Copy the material below line for line, with no changes.
>>>>>
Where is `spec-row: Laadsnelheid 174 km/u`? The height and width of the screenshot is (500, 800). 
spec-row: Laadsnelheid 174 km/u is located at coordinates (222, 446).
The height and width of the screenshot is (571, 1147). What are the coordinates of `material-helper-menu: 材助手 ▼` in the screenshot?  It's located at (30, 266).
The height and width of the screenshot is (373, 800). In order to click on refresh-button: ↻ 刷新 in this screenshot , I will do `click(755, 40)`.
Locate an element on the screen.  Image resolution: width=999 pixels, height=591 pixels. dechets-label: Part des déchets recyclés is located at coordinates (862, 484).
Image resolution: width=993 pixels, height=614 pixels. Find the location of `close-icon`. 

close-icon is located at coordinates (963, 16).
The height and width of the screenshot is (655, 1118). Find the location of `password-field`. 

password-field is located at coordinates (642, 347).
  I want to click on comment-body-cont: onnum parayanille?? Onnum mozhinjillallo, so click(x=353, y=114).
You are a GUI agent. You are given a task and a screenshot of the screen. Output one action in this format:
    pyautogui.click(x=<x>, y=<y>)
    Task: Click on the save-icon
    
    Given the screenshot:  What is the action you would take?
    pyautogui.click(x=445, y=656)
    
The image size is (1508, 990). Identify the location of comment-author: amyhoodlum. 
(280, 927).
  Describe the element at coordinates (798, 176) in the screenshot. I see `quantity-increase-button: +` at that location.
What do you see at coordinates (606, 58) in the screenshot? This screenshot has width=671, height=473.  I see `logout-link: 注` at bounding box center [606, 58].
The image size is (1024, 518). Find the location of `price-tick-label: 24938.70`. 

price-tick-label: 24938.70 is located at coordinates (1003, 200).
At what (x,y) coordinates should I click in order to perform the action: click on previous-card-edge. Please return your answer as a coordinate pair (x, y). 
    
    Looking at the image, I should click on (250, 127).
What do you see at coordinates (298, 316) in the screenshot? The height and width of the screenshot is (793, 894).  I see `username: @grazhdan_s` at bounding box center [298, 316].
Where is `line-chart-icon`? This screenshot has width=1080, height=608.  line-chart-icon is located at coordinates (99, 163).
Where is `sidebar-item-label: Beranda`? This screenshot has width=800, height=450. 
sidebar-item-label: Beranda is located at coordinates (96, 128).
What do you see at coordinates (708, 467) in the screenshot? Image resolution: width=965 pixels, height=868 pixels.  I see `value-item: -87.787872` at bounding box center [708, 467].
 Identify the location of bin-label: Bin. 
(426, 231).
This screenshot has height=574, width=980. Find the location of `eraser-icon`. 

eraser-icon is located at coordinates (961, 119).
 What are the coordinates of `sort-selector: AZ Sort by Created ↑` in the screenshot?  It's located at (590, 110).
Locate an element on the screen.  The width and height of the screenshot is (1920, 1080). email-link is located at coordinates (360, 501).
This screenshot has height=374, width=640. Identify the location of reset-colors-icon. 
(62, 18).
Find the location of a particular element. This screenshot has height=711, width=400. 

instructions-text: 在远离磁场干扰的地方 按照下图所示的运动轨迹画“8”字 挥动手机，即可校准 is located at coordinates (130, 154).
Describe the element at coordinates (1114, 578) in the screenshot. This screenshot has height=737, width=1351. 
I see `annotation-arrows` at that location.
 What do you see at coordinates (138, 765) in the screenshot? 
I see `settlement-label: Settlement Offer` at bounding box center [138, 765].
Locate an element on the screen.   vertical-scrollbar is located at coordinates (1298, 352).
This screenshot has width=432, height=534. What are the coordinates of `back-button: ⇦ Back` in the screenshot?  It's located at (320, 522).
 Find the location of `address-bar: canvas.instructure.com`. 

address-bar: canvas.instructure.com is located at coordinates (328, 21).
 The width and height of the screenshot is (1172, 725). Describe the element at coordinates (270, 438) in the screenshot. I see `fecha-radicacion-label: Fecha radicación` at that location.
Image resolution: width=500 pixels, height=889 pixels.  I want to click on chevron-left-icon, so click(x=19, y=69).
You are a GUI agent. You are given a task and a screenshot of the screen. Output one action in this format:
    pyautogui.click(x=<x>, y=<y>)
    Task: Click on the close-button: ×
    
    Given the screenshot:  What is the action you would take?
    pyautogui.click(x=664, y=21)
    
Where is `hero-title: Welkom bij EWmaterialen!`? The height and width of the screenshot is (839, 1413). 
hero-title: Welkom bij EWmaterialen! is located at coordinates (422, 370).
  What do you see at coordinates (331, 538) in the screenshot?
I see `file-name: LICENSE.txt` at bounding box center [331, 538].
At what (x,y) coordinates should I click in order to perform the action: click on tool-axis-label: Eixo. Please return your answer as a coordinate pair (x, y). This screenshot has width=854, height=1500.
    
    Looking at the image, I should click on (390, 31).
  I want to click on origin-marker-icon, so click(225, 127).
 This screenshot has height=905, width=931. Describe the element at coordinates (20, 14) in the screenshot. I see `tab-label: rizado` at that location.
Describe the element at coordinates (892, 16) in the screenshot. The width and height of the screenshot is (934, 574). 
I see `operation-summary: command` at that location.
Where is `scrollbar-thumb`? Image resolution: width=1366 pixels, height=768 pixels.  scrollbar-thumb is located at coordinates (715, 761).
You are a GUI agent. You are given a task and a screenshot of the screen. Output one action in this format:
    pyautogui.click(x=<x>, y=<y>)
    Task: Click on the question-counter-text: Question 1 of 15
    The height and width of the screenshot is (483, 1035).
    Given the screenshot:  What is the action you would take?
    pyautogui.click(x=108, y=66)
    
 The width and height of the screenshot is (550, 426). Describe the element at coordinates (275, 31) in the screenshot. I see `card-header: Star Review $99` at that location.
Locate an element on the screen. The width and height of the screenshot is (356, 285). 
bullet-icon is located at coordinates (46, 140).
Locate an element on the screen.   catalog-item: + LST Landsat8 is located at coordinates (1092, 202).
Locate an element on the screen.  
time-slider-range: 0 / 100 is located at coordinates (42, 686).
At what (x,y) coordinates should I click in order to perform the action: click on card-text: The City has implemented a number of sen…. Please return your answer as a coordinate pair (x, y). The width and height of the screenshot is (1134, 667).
<<<<<
Result of this task
Where is `spec-row: Laadsnelheid 174 km/u`? The height and width of the screenshot is (500, 800). 
spec-row: Laadsnelheid 174 km/u is located at coordinates (222, 446).
The height and width of the screenshot is (571, 1147). What are the coordinates of `material-helper-menu: 材助手 ▼` in the screenshot?  It's located at (30, 266).
The height and width of the screenshot is (373, 800). In order to click on refresh-button: ↻ 刷新 in this screenshot , I will do `click(755, 40)`.
Locate an element on the screen.  Image resolution: width=999 pixels, height=591 pixels. dechets-label: Part des déchets recyclés is located at coordinates (862, 484).
Image resolution: width=993 pixels, height=614 pixels. Find the location of `close-icon`. 

close-icon is located at coordinates (963, 16).
The height and width of the screenshot is (655, 1118). Find the location of `password-field`. 

password-field is located at coordinates (642, 347).
  I want to click on comment-body-cont: onnum parayanille?? Onnum mozhinjillallo, so click(x=353, y=114).
You are a GUI agent. You are given a task and a screenshot of the screen. Output one action in this format:
    pyautogui.click(x=<x>, y=<y>)
    Task: Click on the save-icon
    
    Given the screenshot:  What is the action you would take?
    pyautogui.click(x=445, y=656)
    
The image size is (1508, 990). Identify the location of comment-author: amyhoodlum. 
(280, 927).
  Describe the element at coordinates (798, 176) in the screenshot. I see `quantity-increase-button: +` at that location.
What do you see at coordinates (606, 58) in the screenshot? This screenshot has width=671, height=473.  I see `logout-link: 注` at bounding box center [606, 58].
The image size is (1024, 518). Find the location of `price-tick-label: 24938.70`. 

price-tick-label: 24938.70 is located at coordinates (1003, 200).
At what (x,y) coordinates should I click in order to perform the action: click on previous-card-edge. Please return your answer as a coordinate pair (x, y). 
    
    Looking at the image, I should click on (250, 127).
What do you see at coordinates (298, 316) in the screenshot? The height and width of the screenshot is (793, 894).  I see `username: @grazhdan_s` at bounding box center [298, 316].
Where is `line-chart-icon`? This screenshot has width=1080, height=608.  line-chart-icon is located at coordinates (99, 163).
Where is `sidebar-item-label: Beranda`? This screenshot has width=800, height=450. 
sidebar-item-label: Beranda is located at coordinates (96, 128).
What do you see at coordinates (708, 467) in the screenshot? Image resolution: width=965 pixels, height=868 pixels.  I see `value-item: -87.787872` at bounding box center [708, 467].
 Identify the location of bin-label: Bin. 
(426, 231).
This screenshot has height=574, width=980. Find the location of `eraser-icon`. 

eraser-icon is located at coordinates (961, 119).
 What are the coordinates of `sort-selector: AZ Sort by Created ↑` in the screenshot?  It's located at (590, 110).
Locate an element on the screen.  The width and height of the screenshot is (1920, 1080). email-link is located at coordinates (360, 501).
This screenshot has height=374, width=640. Identify the location of reset-colors-icon. 
(62, 18).
Find the location of a particular element. This screenshot has height=711, width=400. 

instructions-text: 在远离磁场干扰的地方 按照下图所示的运动轨迹画“8”字 挥动手机，即可校准 is located at coordinates (130, 154).
Describe the element at coordinates (1114, 578) in the screenshot. This screenshot has height=737, width=1351. 
I see `annotation-arrows` at that location.
 What do you see at coordinates (138, 765) in the screenshot? 
I see `settlement-label: Settlement Offer` at bounding box center [138, 765].
Locate an element on the screen.   vertical-scrollbar is located at coordinates (1298, 352).
This screenshot has width=432, height=534. What are the coordinates of `back-button: ⇦ Back` in the screenshot?  It's located at (320, 522).
 Find the location of `address-bar: canvas.instructure.com`. 

address-bar: canvas.instructure.com is located at coordinates (328, 21).
 The width and height of the screenshot is (1172, 725). Describe the element at coordinates (270, 438) in the screenshot. I see `fecha-radicacion-label: Fecha radicación` at that location.
Image resolution: width=500 pixels, height=889 pixels.  I want to click on chevron-left-icon, so click(x=19, y=69).
You are a GUI agent. You are given a task and a screenshot of the screen. Output one action in this format:
    pyautogui.click(x=<x>, y=<y>)
    Task: Click on the close-button: ×
    
    Given the screenshot:  What is the action you would take?
    pyautogui.click(x=664, y=21)
    
Where is `hero-title: Welkom bij EWmaterialen!`? The height and width of the screenshot is (839, 1413). 
hero-title: Welkom bij EWmaterialen! is located at coordinates (422, 370).
  What do you see at coordinates (331, 538) in the screenshot?
I see `file-name: LICENSE.txt` at bounding box center [331, 538].
At what (x,y) coordinates should I click in order to perform the action: click on tool-axis-label: Eixo. Please return your answer as a coordinate pair (x, y). This screenshot has width=854, height=1500.
    
    Looking at the image, I should click on (390, 31).
  I want to click on origin-marker-icon, so click(225, 127).
 This screenshot has height=905, width=931. Describe the element at coordinates (20, 14) in the screenshot. I see `tab-label: rizado` at that location.
Describe the element at coordinates (892, 16) in the screenshot. The width and height of the screenshot is (934, 574). 
I see `operation-summary: command` at that location.
Where is `scrollbar-thumb`? Image resolution: width=1366 pixels, height=768 pixels.  scrollbar-thumb is located at coordinates (715, 761).
You are a GUI agent. You are given a task and a screenshot of the screen. Output one action in this format:
    pyautogui.click(x=<x>, y=<y>)
    Task: Click on the question-counter-text: Question 1 of 15
    The height and width of the screenshot is (483, 1035).
    Given the screenshot:  What is the action you would take?
    pyautogui.click(x=108, y=66)
    
 The width and height of the screenshot is (550, 426). Describe the element at coordinates (275, 31) in the screenshot. I see `card-header: Star Review $99` at that location.
Locate an element on the screen. The width and height of the screenshot is (356, 285). 
bullet-icon is located at coordinates (46, 140).
Locate an element on the screen.   catalog-item: + LST Landsat8 is located at coordinates (1092, 202).
Locate an element on the screen.  
time-slider-range: 0 / 100 is located at coordinates (42, 686).
At what (x,y) coordinates should I click in order to perform the action: click on card-text: The City has implemented a number of sen…. Please return your answer as a coordinate pair (x, y). The width and height of the screenshot is (1134, 667).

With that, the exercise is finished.